It's fairly easy to justify, actually. Let's imagine a typical car with a lot of lift. That lift comes from having a lower pressure on the upper surfaces compared with the underneath surfaces.

If there is a higher pressure underneath than on top (the other way of putting it) then you'd expect some of the airflow to be moving from underneath towards the top surfaces. As the car moves forward, that airflow then develops a corkscrew pattern, leading to the development of a trailing vortex. Now apply that idea to anywhere lift forces are occurring, eg as airflow wraps around rear angled pillars (eg C pillars in a sedan - airflow moving from side of car to lower pressure on trunk lid). You can see that as lift increases, so would trailing vortex intensity. That was Dick's basic point (I hope I have paraphrased him correctly) ie all lifting bodies develop trailing vortices. That is, overall lift (or downforce of course) causes the vortices. Therefore, one would seek to reduce lift to zero in order to minimise vortex development.
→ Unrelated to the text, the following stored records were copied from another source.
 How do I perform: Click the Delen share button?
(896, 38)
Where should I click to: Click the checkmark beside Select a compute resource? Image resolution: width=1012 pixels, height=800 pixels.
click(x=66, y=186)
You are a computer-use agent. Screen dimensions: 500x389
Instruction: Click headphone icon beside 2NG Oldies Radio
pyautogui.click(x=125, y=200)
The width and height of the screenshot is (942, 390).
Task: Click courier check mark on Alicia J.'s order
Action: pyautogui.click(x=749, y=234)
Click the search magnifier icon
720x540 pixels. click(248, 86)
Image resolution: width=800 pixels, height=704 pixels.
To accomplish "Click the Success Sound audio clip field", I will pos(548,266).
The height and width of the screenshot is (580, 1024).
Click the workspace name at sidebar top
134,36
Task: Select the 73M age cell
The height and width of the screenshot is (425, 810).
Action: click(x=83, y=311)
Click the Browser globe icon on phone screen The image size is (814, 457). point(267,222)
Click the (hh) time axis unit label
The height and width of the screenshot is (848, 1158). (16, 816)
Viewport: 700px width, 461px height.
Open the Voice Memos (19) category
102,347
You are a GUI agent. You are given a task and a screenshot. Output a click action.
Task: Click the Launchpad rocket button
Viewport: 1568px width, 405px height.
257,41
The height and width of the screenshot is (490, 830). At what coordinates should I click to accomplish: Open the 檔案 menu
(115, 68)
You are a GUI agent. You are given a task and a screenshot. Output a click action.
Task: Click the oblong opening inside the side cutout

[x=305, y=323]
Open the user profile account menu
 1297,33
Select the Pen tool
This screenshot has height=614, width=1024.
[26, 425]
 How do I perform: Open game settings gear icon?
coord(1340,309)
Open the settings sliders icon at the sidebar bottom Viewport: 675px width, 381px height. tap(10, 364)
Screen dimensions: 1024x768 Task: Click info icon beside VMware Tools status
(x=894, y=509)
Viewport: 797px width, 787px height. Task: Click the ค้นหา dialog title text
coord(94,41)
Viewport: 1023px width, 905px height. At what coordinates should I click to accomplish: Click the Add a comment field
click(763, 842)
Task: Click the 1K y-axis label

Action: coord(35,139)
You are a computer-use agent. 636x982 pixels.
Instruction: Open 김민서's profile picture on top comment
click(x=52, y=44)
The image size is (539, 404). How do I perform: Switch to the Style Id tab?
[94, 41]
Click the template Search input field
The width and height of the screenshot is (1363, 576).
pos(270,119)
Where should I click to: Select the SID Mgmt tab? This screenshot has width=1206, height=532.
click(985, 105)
Adrian Gaylard (Jaguar Land Rover) and Rob Palin (ex Tesla) said to me that is much too simple. They say that with cars, there is no direct correlation between the amount of lift and the strength of vortices. They say that to suggest there is, is a carryover from aeronautical aerodynamics (eg as with wing tip vortices, that do develop roughly as outlined above). Rob goes on to say that any surface on the car developing lift or downforce sheds vortices. Therefore, one would seek to reduce any surfaces developing lift or downforce, (of course without in turn then doing anything that creates drag).

Thomas Wolf (Porsche) said to me that he thinks not in terms of vortices, but in terms of separation. Any separation produces vortices, so therefore, to minimise vortex development, attempt to minimise separation. You can see how Thomas's point would apply to things like A pillars, around which there is often a small amount of separation. His point would also apply to separation at the rear end of the undertray under the car, and at the trailing edge of the trunk lid on top of the car (etc).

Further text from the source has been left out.